● Provided text
◆ ◆ ◆ ◆ ◆

In an age of ‘fake news’, reality television and perpetual surveillance, social existence feels increasingly dominated by spectacle
Numerous theatrical practitioners of the twentieth century dedicated their careers to proving that the distinction between art and protest was misguided. Augusto Boal’s ‘Theatre of the Oppressed’ used techniques such as ‘forum theatre’ – in which audience members could intervene in and propose solutions to the injustices enacted before them – and ‘invisible theatre’ – in which performances were staged in public spaces and disguised as genuine spontaneous interactions – to blur the boundaries between real and performed oppression, forcing audiences to construct answers instead of merely asking questions.
Brecht, perhaps the most famous political dramatist, recognised that if theatrical spectacle can function as praxis, it can also function as propaganda, consolidating the dominant ideology rather than challenging it. Brecht’s ‘epic theatre’ was conceived of as an antidote to the hypnotic, escapist, bourgeoisie theatre scene, using alienating, anti-cathartic techniques to ‘arouse’, rather than ‘wear down’, an audience’s capacity for action.
But it is dubious as to whether the methods of such practitioners, though highly instrumental in shaping dramatic theory, continue to exert a palpable influence on the theatre being performed in Britain today. It could be argued that, in an age of ‘fake news’, reality television, and perpetual surveillance, social existence feels increasingly dominated by spectacle, and that, consequently, theatre is now simply the condition of – rather than a means of challenging – political discourse. It may also be the case that the form, along with other artistic media, is suffering from a condition that theorist Mark Fisher described as ‘hauntology’: an inability to conceive of alternative political realities, and a subsequent reliance on the ideas and aesthetics of the past. But probably the most obvious issue with regards to the political relevance of contemporary theatre is that ‘theatre’ as an abstract principle – a principle that incorporates all forms of performance and protest – refers to something very different to theatre as a cultural institution.

◆ ◆ ◆ ◆ ◆

● Supplied material
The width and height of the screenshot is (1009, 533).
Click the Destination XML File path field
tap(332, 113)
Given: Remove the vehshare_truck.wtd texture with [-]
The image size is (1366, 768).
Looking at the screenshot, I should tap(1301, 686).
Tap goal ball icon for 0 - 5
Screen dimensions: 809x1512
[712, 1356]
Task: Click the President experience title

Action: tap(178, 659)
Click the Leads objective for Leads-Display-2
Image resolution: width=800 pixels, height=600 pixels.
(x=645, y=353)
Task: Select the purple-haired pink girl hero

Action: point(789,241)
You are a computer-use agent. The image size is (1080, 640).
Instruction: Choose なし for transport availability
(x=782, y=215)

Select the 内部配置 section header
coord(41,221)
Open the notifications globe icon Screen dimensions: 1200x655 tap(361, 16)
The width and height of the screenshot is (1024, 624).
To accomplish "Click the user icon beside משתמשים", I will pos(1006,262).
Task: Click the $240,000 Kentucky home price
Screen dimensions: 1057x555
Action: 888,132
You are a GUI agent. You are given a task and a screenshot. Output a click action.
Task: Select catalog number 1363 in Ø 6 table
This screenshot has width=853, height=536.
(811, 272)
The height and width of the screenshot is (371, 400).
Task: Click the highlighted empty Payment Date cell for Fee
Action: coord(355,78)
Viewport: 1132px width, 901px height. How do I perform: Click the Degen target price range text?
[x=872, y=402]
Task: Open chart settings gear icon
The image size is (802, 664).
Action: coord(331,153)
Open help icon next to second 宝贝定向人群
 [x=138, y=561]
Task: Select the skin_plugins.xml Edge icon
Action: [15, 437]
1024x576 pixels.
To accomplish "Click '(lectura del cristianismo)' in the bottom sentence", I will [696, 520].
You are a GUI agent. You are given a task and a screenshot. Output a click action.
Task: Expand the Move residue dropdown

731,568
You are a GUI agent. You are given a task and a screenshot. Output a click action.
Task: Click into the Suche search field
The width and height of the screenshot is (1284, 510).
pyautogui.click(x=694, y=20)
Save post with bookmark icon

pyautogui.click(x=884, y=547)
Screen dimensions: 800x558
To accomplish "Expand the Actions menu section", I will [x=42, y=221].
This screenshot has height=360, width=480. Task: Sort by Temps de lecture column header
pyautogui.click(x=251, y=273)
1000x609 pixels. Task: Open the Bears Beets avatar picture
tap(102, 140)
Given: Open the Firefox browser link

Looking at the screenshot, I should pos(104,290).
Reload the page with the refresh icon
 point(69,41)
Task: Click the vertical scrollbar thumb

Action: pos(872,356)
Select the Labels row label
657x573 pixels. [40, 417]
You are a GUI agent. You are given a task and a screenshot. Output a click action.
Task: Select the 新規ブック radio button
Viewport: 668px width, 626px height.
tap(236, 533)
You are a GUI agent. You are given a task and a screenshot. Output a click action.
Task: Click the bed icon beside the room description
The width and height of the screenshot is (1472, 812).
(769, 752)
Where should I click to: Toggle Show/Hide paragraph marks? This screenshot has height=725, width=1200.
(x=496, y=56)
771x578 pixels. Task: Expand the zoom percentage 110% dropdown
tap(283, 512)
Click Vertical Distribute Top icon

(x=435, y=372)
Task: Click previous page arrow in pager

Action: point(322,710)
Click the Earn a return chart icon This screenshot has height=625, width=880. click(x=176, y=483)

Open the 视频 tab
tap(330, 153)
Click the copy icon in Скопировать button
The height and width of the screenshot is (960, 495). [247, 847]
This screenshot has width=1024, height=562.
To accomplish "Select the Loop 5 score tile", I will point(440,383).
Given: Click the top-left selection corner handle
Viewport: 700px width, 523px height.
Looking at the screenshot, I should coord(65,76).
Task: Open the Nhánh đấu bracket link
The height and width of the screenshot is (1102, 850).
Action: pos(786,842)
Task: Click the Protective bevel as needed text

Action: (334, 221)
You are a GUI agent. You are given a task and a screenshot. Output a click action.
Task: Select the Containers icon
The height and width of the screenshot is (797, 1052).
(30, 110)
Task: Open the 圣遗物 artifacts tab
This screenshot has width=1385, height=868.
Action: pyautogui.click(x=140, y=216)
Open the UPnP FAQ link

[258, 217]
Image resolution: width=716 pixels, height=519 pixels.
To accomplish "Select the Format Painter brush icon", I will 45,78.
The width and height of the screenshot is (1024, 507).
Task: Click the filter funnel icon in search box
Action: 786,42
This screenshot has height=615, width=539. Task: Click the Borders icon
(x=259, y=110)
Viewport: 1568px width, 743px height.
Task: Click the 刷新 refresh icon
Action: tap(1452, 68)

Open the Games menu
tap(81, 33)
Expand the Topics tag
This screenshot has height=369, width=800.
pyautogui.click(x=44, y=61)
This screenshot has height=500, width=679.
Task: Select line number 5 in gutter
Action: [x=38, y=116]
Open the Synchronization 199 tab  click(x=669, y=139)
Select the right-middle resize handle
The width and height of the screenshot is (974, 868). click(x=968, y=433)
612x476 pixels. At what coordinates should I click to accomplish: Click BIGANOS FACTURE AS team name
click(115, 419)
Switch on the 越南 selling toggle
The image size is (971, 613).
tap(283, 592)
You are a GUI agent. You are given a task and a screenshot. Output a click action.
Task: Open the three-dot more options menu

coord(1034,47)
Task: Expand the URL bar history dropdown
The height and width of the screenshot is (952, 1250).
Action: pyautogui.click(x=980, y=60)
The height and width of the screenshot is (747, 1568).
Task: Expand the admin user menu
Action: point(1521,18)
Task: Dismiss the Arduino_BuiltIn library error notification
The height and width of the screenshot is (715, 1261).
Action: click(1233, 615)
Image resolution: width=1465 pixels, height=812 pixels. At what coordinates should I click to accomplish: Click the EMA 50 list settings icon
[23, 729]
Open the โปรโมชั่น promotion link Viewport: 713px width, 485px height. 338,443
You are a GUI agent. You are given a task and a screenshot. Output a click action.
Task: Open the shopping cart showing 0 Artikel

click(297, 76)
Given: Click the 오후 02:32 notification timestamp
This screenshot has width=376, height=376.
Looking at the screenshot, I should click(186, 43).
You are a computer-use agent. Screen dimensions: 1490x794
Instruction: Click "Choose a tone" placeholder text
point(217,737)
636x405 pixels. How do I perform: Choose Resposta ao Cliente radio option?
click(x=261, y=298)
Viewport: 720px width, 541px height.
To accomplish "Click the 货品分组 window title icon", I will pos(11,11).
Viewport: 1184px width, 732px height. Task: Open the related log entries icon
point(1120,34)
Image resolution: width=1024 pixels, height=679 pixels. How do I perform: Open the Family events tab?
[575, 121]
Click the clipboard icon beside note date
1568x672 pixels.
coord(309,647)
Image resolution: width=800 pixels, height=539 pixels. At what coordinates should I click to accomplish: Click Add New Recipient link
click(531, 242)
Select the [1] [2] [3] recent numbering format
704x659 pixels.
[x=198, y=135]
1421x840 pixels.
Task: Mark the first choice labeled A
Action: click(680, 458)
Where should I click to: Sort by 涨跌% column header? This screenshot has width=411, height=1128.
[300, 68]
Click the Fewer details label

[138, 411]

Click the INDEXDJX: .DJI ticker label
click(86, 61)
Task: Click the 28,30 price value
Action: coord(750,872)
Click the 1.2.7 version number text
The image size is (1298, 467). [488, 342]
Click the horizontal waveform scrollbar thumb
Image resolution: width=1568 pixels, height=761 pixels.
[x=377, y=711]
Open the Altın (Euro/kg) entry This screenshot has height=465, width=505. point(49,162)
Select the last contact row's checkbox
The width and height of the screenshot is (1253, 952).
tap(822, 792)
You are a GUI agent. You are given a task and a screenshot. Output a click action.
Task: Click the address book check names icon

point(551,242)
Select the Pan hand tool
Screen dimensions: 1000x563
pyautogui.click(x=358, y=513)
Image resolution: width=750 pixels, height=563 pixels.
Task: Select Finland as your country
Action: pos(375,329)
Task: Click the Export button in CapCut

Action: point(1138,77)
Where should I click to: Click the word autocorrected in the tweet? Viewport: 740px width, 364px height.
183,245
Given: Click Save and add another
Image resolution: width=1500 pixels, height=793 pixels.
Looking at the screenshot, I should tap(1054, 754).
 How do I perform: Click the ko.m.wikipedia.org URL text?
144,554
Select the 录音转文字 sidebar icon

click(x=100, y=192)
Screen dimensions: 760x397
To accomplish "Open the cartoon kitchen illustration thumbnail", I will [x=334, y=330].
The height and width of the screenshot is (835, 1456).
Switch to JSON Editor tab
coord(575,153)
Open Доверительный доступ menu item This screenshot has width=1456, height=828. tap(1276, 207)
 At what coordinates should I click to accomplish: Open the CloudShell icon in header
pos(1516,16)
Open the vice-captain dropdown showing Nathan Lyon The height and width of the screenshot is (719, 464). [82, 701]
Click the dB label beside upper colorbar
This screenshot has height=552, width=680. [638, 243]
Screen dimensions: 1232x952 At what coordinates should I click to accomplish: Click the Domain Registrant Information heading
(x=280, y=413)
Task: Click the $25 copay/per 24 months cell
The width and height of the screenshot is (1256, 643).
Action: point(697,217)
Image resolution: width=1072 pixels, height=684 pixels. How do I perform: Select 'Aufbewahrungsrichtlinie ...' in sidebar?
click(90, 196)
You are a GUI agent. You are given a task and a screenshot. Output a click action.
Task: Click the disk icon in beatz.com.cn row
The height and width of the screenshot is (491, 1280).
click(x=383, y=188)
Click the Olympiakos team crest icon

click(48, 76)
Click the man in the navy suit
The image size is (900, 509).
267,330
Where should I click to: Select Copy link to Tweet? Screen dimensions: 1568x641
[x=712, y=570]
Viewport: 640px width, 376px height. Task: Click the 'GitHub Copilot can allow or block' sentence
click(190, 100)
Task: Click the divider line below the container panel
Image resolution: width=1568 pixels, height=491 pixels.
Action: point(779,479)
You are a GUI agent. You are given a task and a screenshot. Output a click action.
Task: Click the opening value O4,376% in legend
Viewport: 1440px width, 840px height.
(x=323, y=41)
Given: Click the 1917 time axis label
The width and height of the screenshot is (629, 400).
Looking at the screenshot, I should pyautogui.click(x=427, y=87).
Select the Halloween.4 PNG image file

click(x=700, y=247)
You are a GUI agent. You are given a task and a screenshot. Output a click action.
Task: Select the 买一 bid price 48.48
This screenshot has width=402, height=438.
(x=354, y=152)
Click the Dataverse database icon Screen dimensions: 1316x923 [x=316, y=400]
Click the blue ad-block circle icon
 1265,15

◆ ◆ ◆ ◆ ◆

● About this exercise
How would the passage on political theatre continue? Write the next part, picking up right after its final sentence.

● Answer for this exercise
Despite extensive efforts to make performances more accessible, theatre in the UK is still widely perceived as an essentially elitist art form, and the expensiveness and location of most big but non-commercial theatres does nothing to assuage this view. Whilst many provocative, pertinent plays have been staged in recent years – Joe Murphy and Joe Robertson’s The Jungle, for example, or Nina Raine’s Consent – their audiences have been generally limited to the select few who can afford to see them, and it is doubtful as to whether most spectators – likely upper-middle-class, metropolitan, artsy liberals – will come away feeling ideologically challenged or inspired to take more direct forms of action.
This is an issue that pertains to the Cambridge theatre scene too. Arguably, the inaccessibility of Cambridge theatre, symptomatic as it is of a wider problem, isn’t something that the scene can – or should be expected to – tackle. However, if dramatists do wish to incorporate theatre into student politics or maximise the political impact of their shows, it is imperative to try to reach audiences who may otherwise regard theatre as an insular or exclusive institution.